(What to do): Beginning with the line that contains "700x410 pixels. Task: Like", print each line to the end of the data exactly. Omit the pictures.

(Data extracts):
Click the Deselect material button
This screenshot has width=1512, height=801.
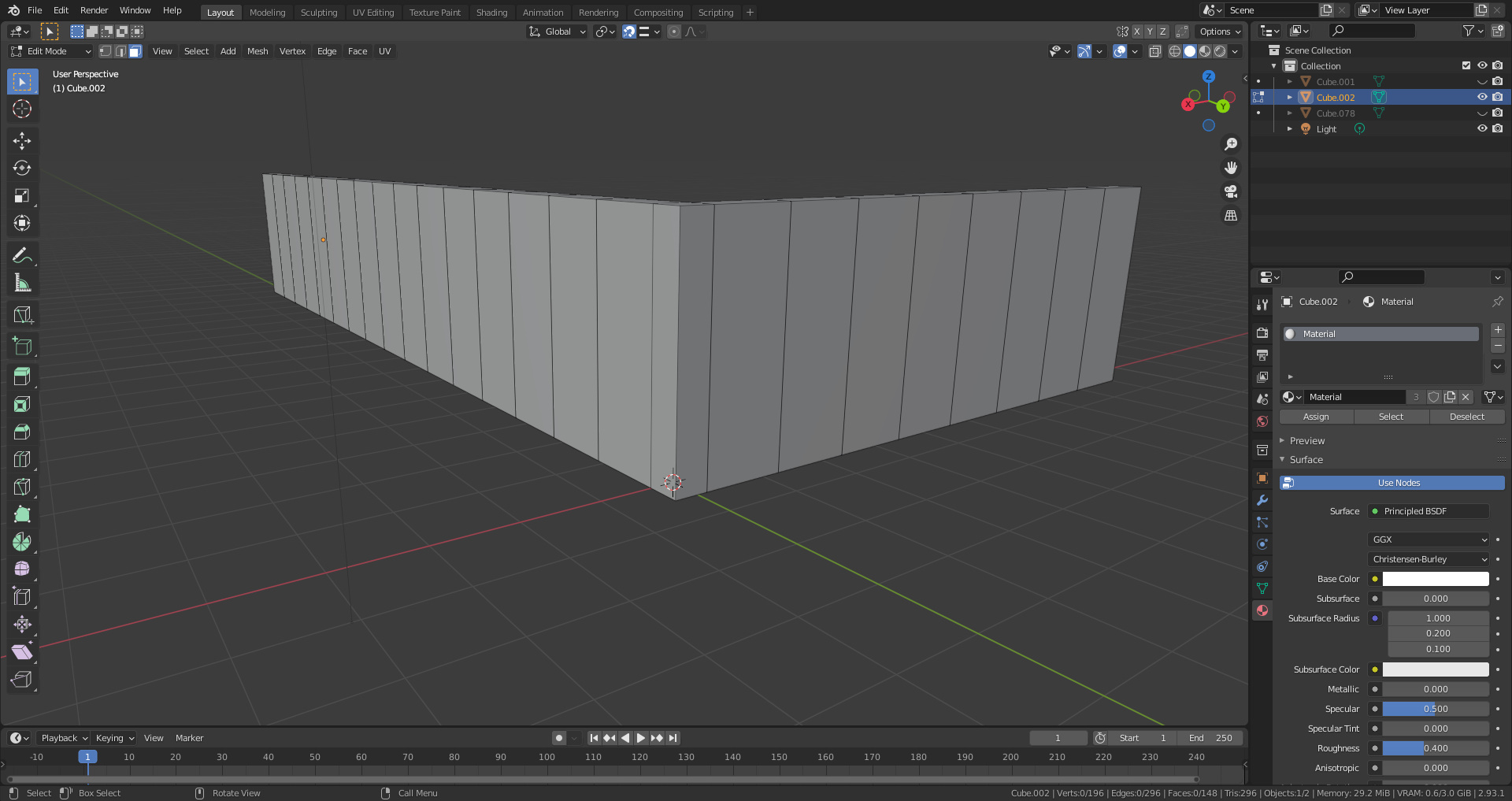coord(1466,417)
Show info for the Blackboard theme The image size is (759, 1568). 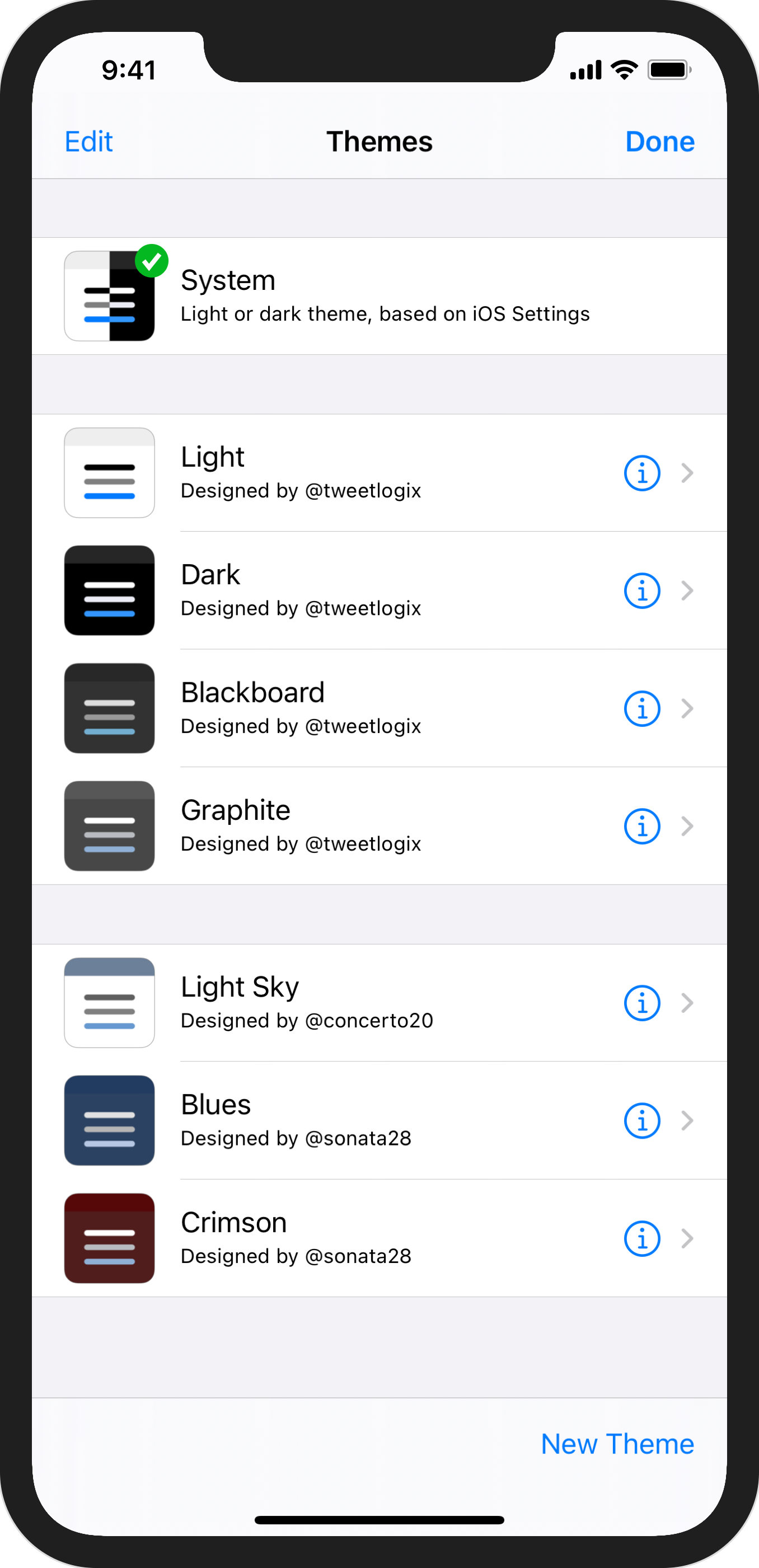click(x=641, y=708)
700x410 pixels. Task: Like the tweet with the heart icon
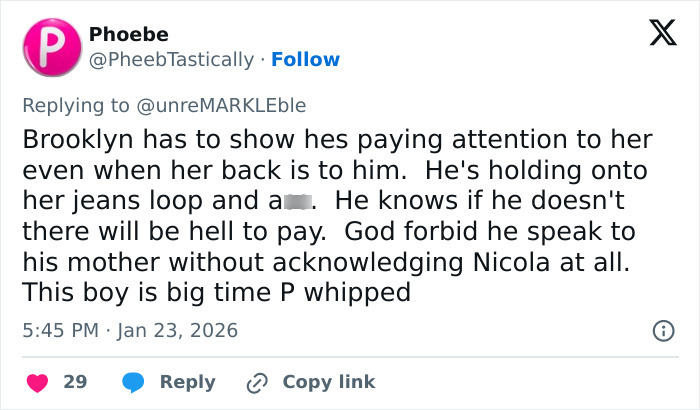(38, 382)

(Result below):
700x410 pixels. Task: Like the tweet with the heart icon
(38, 382)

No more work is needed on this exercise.